Jones has no answer. “It is something I haven’t been able to answer after eight months of real searching.”
Like Jones, two former law partners, Alwyn Luckey and Bob Wilson, sued Scruggs, in 1994, saying he never paid them their share from asbestos and tobacco litigation.
Convinced Scruggs was being “shaken down” by others, Jones said he poured all his might into defending Scruggs.
The case bounced from court to court until both sides agreed to let U.S. Magistrate Judge Jerry Davis arbitrate the case involving Luckey in 2005. Davis ordered Scruggs to pay Luckey $17 million.
“The irony is the bulk of the majority of the award was interest because Dickie had litigated it for 12 years,” Jones said.
Jones viewed the ruling as a victory since he had successfully protected Scruggs’ interests with regard to any legal fees earned from the tobacco litigation.
But Scruggs saw it as an unacceptable defeat, Jones said.
From that point on, Scruggs decided to stop trusting the system that had made him a multimillionaire, Jones said. “I was dealing with a different man emotionally and psychologically.”
Jones had been assisting Oxford lawyer Jack Dunbar, who was serving as lead counsel, but Jones said Scruggs now remarked that he should have listened to “his friends” – lawyers Joey Langston of Booneville and Tim Balducci of New Albany.
Although Scruggs, a former fighter pilot, exudes confidence, he suffers from some insecurity, Jones said. “He is extremely influenced by the people around him. He would adopt whatever he thought was the best argument by the people in the crowd, not just on the law but on whether a book was good. He wasn’t sure enough of his own view.”

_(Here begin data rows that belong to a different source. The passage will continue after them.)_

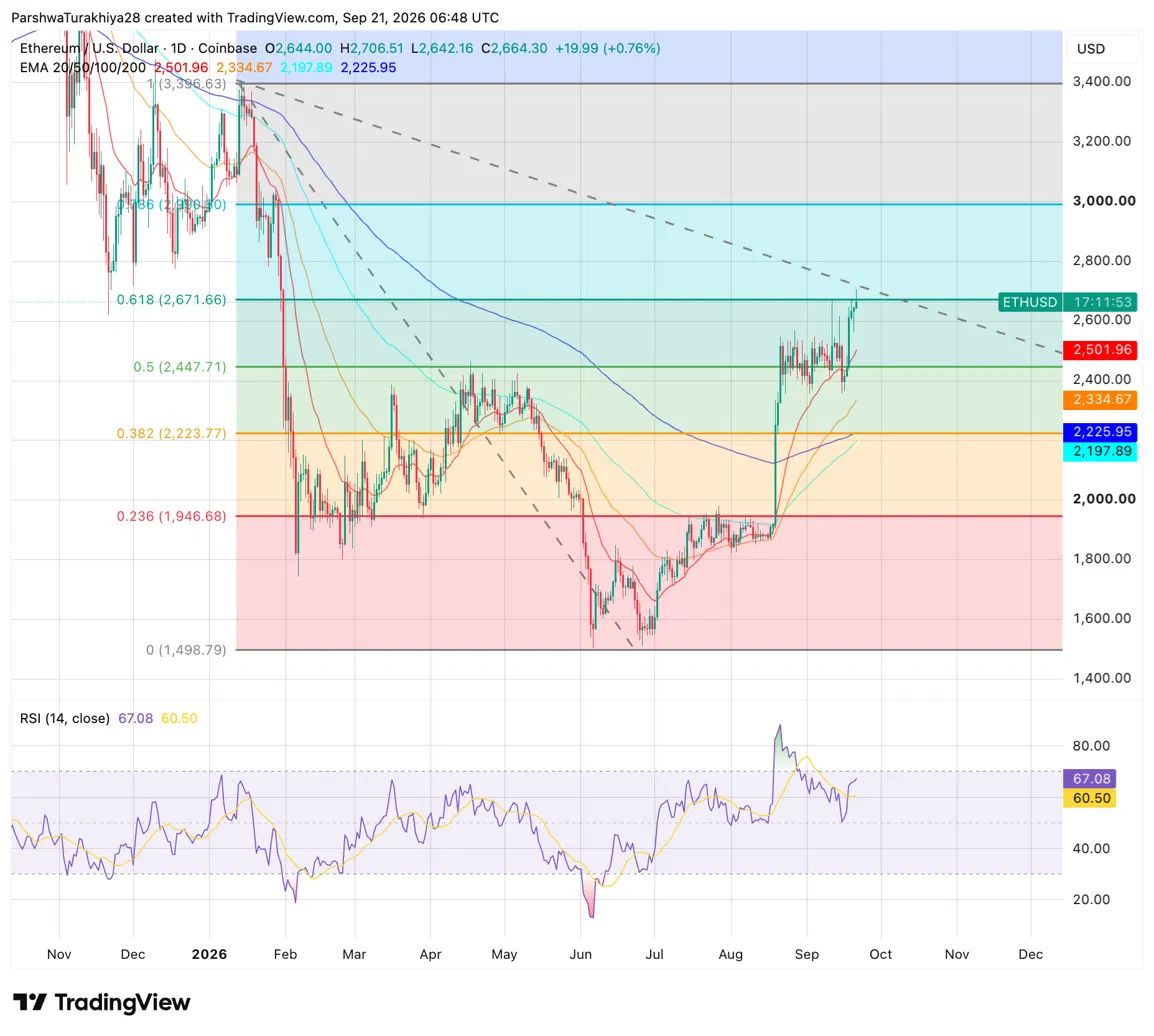
Task: Select the yellow 60.50 RSI average tag
Action: pos(1090,798)
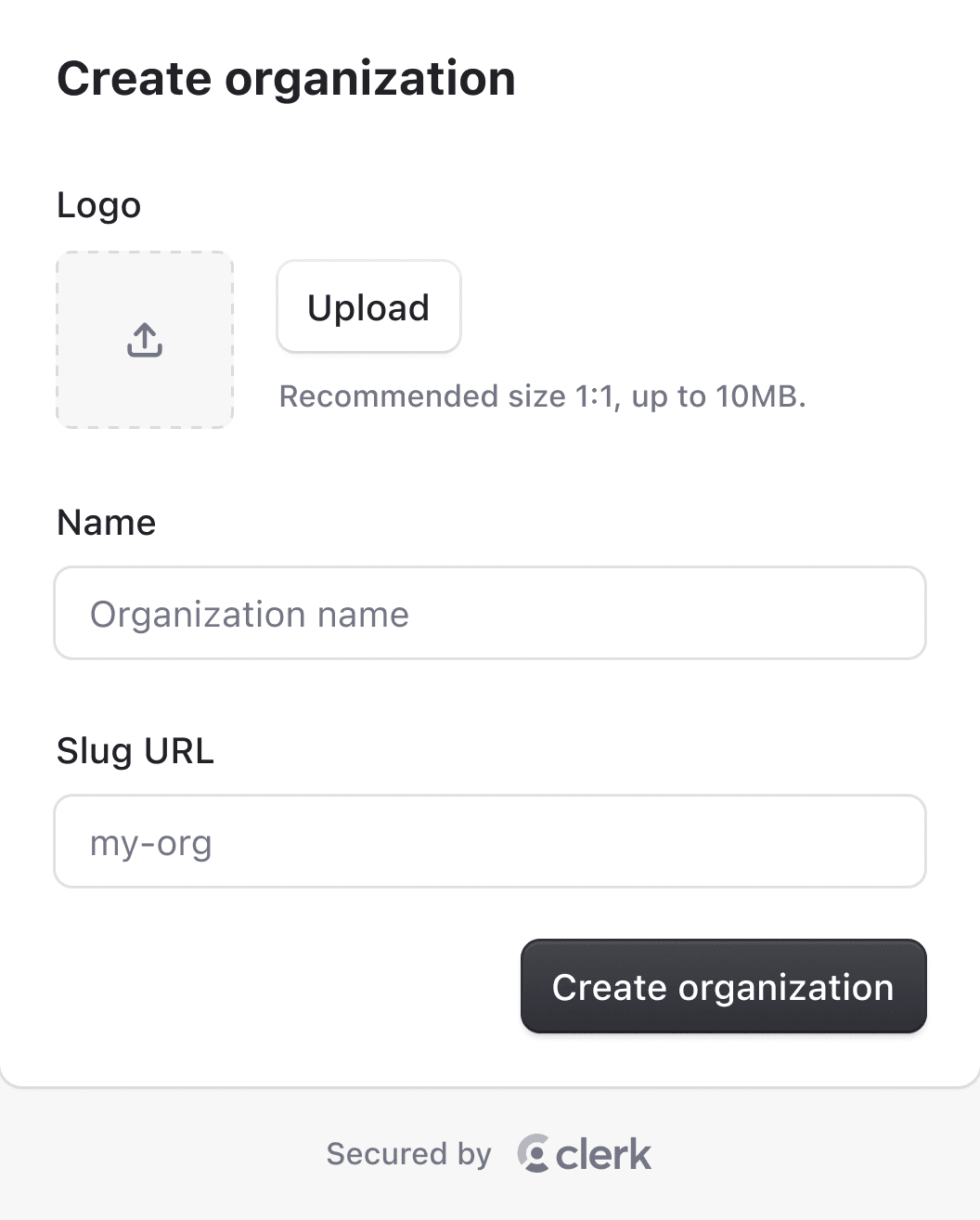The height and width of the screenshot is (1220, 980).
Task: Select the Clerk logo icon next to branding text
Action: [535, 1153]
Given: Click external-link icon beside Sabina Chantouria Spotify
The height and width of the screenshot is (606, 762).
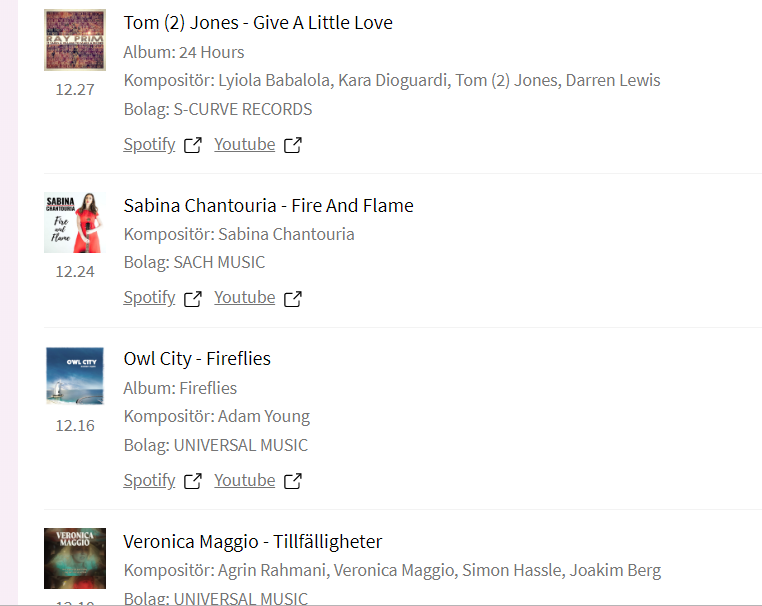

In January 2006, special master Bobby Sneed, appointed by the Hinds County Circuit Court to evaluate the evidence in Wilson’s lawsuit, made recommendations that largely sided with Wilson, leading his lawyers to seek $15 million in legal fees.
Three days afterward, Scruggs replaced Dunbar. Jones quoted Scruggs as remarking, “Hinds County Circuit Court is a snake pit, and I need a snake.”
Scruggs installed Langston as lead counsel, assisted by Balducci.
In the end, Hinds County Circuit Judge Bobby DeLaughter ruled entirely in Scruggs’ favor, saying Scruggs owed nothing more than the $1.5 million he’d made in belated payments.
Langston has since pleaded guilty to a bribery scheme to influence DeLaughter, who has denied any wrongdoing.
Scruggs has not been charged in the case, but the Justice Department’s Public Integrity Division continues to investigate.
After the Wilson case ended, Jones said he eagerly joined Scruggs in Hurricane Katrina litigation – only to find himself in the kind of legal fees dispute with Scruggs he had defended Scruggs on.
After the $40,000 bribery attempt was discovered, Jones’ lawsuit was transferred to another judge, who ruled in Jones’ favor.
Scruggs is heading to prison.
“I never meant to bring down that thunder on him,” Jones said. “He brought that down on himself.”
He hopes the sentences will “end the lesson, and the lesson sticks. It’s just been an unbelievable nightmare, not only to the people involved, but to my profession. At the end of the day, it’s the little guy who will pay all of this cost in terms of our ability to represent these people in court.”
He worries the judicial system has been permanently damaged by this scandal.
“Dickie got a lot of bad advice and took it,” Jones said. “It’s time to stop pointing fingers and time to salvage what he almost broke.”